MADDE 6 – Belli bir engel oranının üzerinde olan ve kendi özbakımını yapamayan bireylerin özbakımını üstlenen kadınların “Evde Bakım Aylığı” adı altında aldığı ödenek 2024 yılı için asgari ücretin yarısının bile altında kalmıştır. Bu düzenleme ile yıllarca büyük bir emek veren kadınların ve özellikle annelerin emeklilik hakkının tanınması amaçlanmıştır. 15 yıl bu kapsamda hizmet sunanların emeklilik yaş şartı aranmaksızın yaşlılık aylığı bağlanması düzenlenmiştir.

MADDE 7 – E_KPSS kapsamında atama bekleyen engelli yurttaş sayısı yüz elli bin kişiye yaklaşmıştır. Bu sayının yıllar içerisinde artacağı üniversite öğrencisi olan engelli sayısından da anlaşılmalı ve gerekli bütçe ve atama süreçleri planlanmalıdır. Bu kapsamda 2025 yılı bütçesiyle başlayarak her yıl en az 30.000 engelli kamu emekçisinin istihdamı için bu düzenleme yapılmalıdır.

MADDE 8 – Yürürlük maddesidir.

MADDE 9 – Yürütme maddesidir.

 

ENGELLİLERİN İSTİHDAM ve TEMEL YURTTAŞLIK GELİRİ HAKLARINA İLİŞKİN ÇEŞİTLİ KANUNLARDA DEĞİŞİKLİK YAPILMASINA DAİR KANUN TEKLİFİ

MADDE 1- 1/7/1976 tarihli 2022 sayılı Kanun’un 2. Maddesinde,

a) Fıkrasındaki “(4.860) gösterge rakamının memur aylık katsayısı ile çarpımından bulunacak tutarda,” ibaresi “içinde bulunulan yıl için tespit edilen net asgari ücret oranına eşit olacak şekilde” şeklinde düzenlenmiştir.b) Fıkrasındaki “(3.240) gösterge rakamının memur aylık katsayısı ile çarpımından bulunacak tutarda” ibaresi “içinde bulunulan yıl için tespit edilen net asgari ücretin yüzde 80’i oranında” şeklinde düzenlenmiştir.
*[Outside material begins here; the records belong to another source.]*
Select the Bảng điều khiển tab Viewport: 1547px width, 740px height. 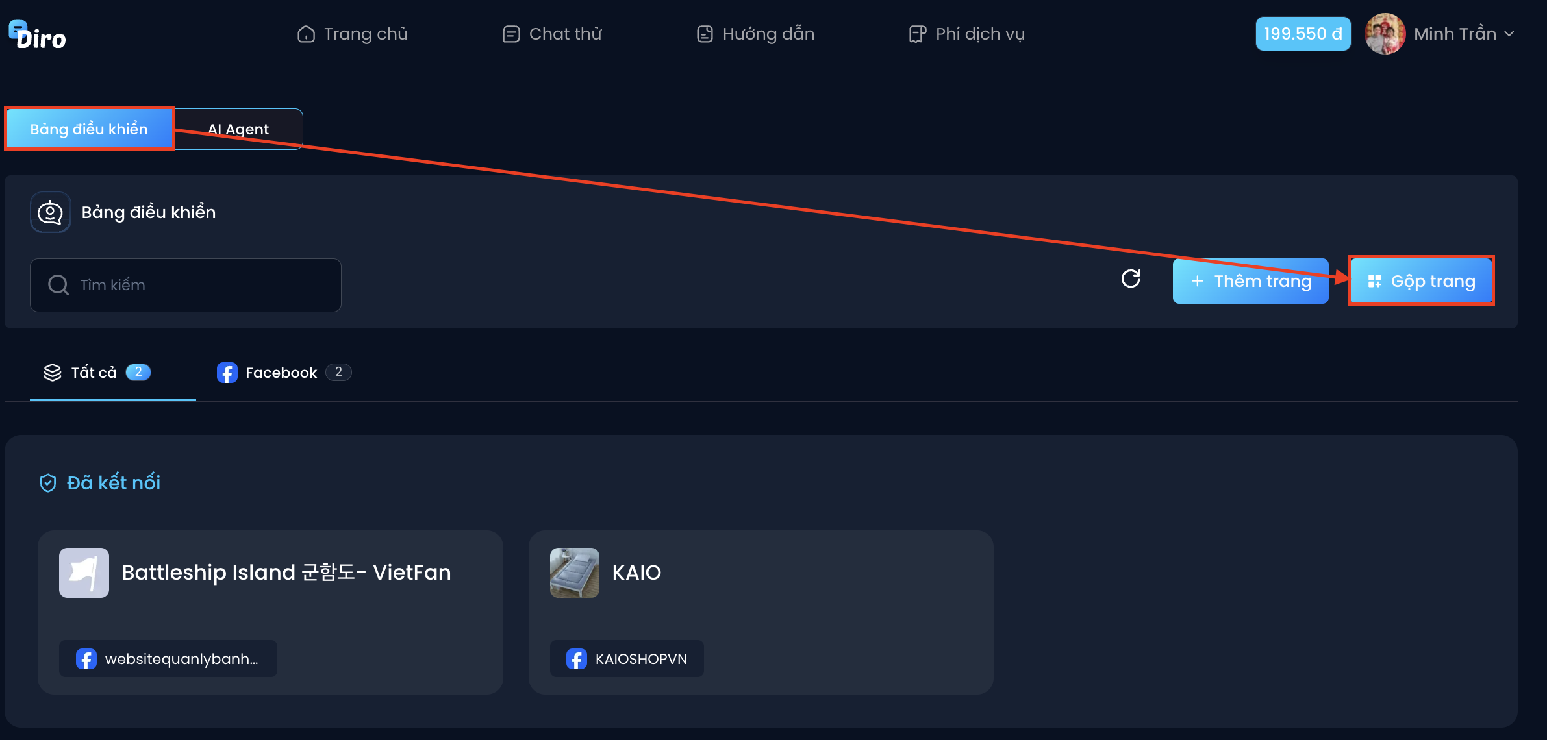pos(89,129)
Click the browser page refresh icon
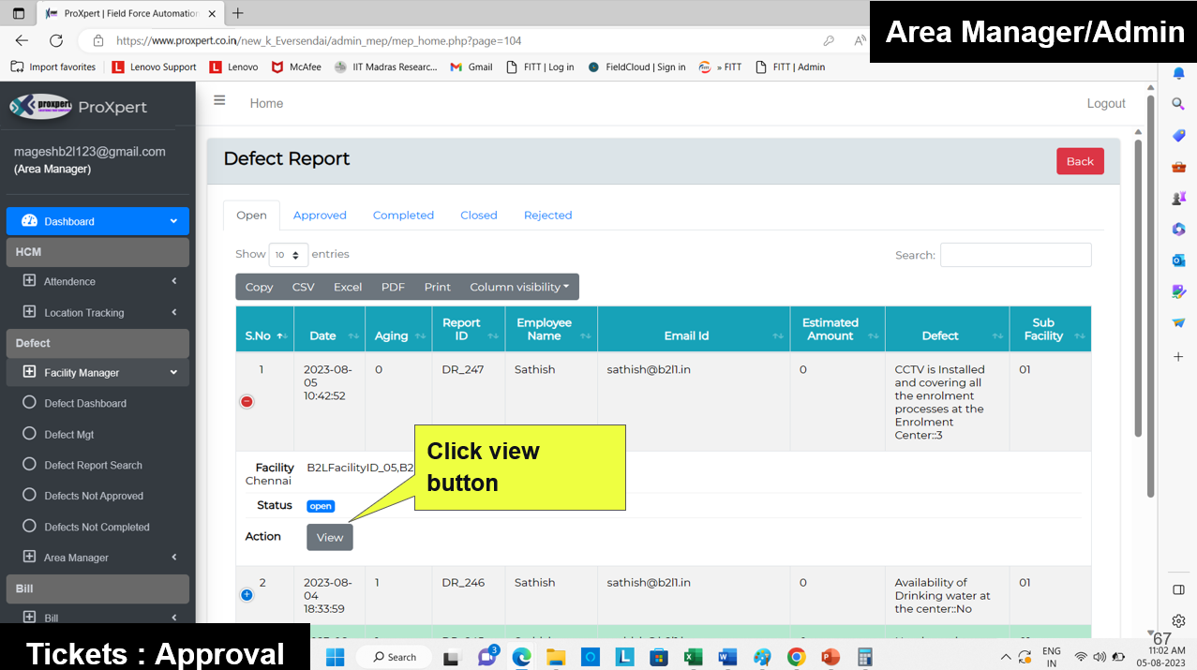The height and width of the screenshot is (670, 1197). tap(56, 40)
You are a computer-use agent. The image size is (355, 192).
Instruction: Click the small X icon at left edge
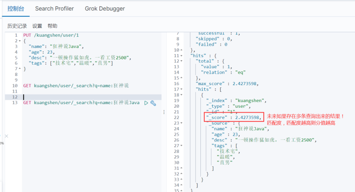[x=6, y=136]
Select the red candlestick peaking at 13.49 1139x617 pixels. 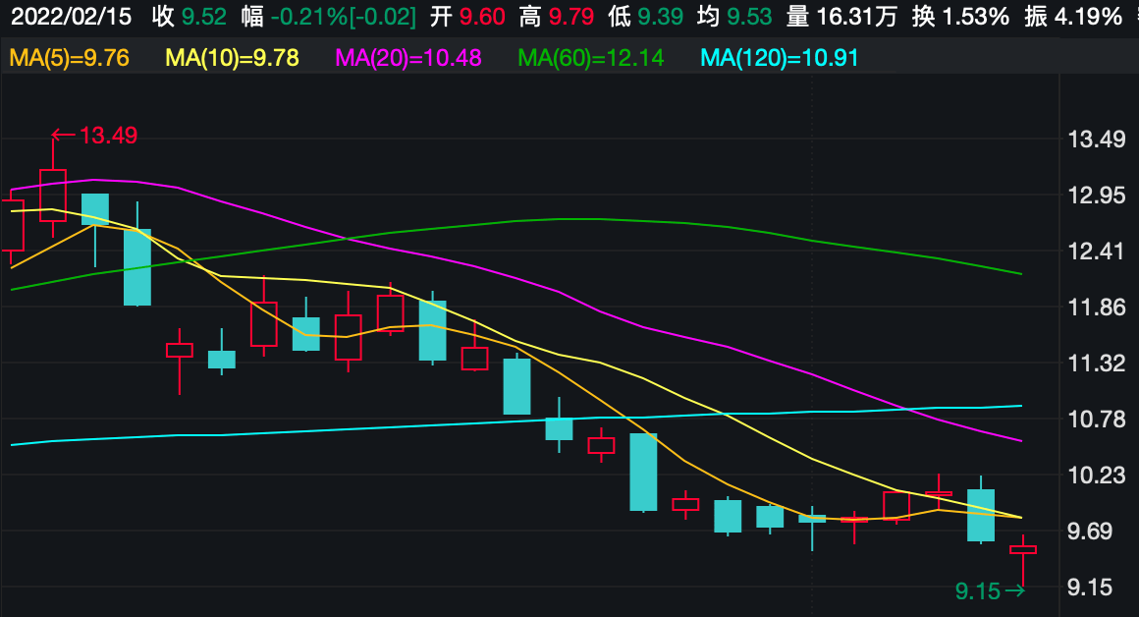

“16 yaşından büyükler için belirlenmiş olan asgari ücretin aylık net tutarının 1/3’ünden daha az olan” ibaresi “16 yaşından büyükler için belirlenmiş olan asgari ücretin aylık net tutarından daha az olan” şeklinde düzenlenmiştir.

“16 yaşından büyükler için belirlenmiş olan asgari ücretin aylık net tutarının 1/3’ünden fazla olanlar” ibaresi “16 yaşından büyükler için belirlenmiş olan asgari ücretin aylık net tutarından fazla olanlar ” şeklinde düzenlenmiştir.

MADDE 2 – 22/05/2003 tarihli ve 4857 sayılı İş Kanunu’nun 30. Maddesi 1. Fıkrasında “özel sektör işyerlerinde yüzde üç engelli, kamu işyerlerinde ise yüzde dört engelli ” ibaresi “özel sektör işyerlerinde yüzde altı engelli, kamu işyerlerinde ise yüzde 10 engelli ” olacak şekilde  değiştirilmiştir.

MADDE 3 – 22/05/2003 tarihli ve 4857 sayılı İş Kanunu’nun 101. Maddesi 1. fıkrasından sonra gelmek üzere aşağıdaki fıkra eklenmiştir.

“Kamu kuruluşlarında engelli istihdam kotasının doldurulup doldurulmadığı her ay kontrol edilir. Takip eden ay içerisinde kota gereği olan istihdam sağlanır. Kotanın tamamlanmasında kurumun en üst atamaya yetkili amiri sorumludur.”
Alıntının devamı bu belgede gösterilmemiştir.